Thanks, I hope once I get some java fern and moss growing on it that it will look like a tropical riverbank.


----------



## Fltengalan (Feb 21, 2012)

Okay, things have been progressing nicely







Here's the hood with the T5 glo fixtures and reflector







All the wiring under control







The back of the tank is painted and the ballast is installed







Glass top in place with hood on tank and the lights illuminating the 3D background, now for some sand and water!


----------



## Alkatraz (Jul 20, 2012)

Nice!


Sent from my iPad using Tapatalk HD


----------



## Fltengalan (Feb 21, 2012)

Tank back on its stand in the living room with sand and decor added. Now to cycle the water for a bit, then it will be time for plants and fish.


----------



## peppy2013 (Feb 19, 2013)

looking very good


----------



## Fltengalan (Feb 21, 2012)

Here it is with the hood installed and the lights on, just running the pump for a bit to rinse everything really well, next step plants and fish.


----------



## Pamela (Apr 21, 2010)

Your set-up looks awesome! I have those same kiddie locks all over my house. What kind of fish are you going to put in the tank?


----------



## Fltengalan (Feb 21, 2012)

Starting the planting







Finished the planting, I have val at either end, Kliener bar sword back left and a small one mid foreground on the right, bacopa left center, narrow leaf swords right center, water wisteria back right, anubias tied to the wood in front center, java fern tied on all over the place and another anubia back right.







Here it is with lights and inline heater going, seems pretty bright compared to the old 42" single light. For fish, I'm undecided, thought maybe some bolivians rams, emperor tetras and some hatchets to go with my corys and bn pleco but I was looking at perhaps some festivums instead of bolivians. It might just depend on what I can get here in Comox, guess we'll see.


----------



## peppy2013 (Feb 19, 2013)

looking very good :bigsmile: cant wait to see what it looks like when its done and filled in


----------



## Fltengalan (Feb 21, 2012)

The water has cleared up nice and I've put the cory's and bn pleco back in, time to go fish shopping.


----------



## Fltengalan (Feb 21, 2012)

Just added a nice school of Black neons


----------



## Fltengalan (Feb 21, 2012)

Just added four small Bolivian Rams and a dozen Serpae tetras, with the Black Neons, four peppered corys and the BN pleco that's it for a while till we see how everything does together.
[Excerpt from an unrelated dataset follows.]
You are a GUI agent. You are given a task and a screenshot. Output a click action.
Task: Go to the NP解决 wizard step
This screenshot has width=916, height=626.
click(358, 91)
The rams have split up and are busy sifting the sand looking for food and the tetras are exploring.


----------



## peppy2013 (Feb 19, 2013)

cant wait for pictures


----------



## Fltengalan (Feb 21, 2012)

Just added a small school of ottos to help keep the algae off the plants, in five minutes and already hard at work.


----------



## Fltengalan (Feb 21, 2012)

Here is the tank as it sits now after a bit of evolving


----------



## peppy2013 (Feb 19, 2013)

looks really good


----------



## Fltengalan (Feb 21, 2012)

Thanks, it's been fun.


----------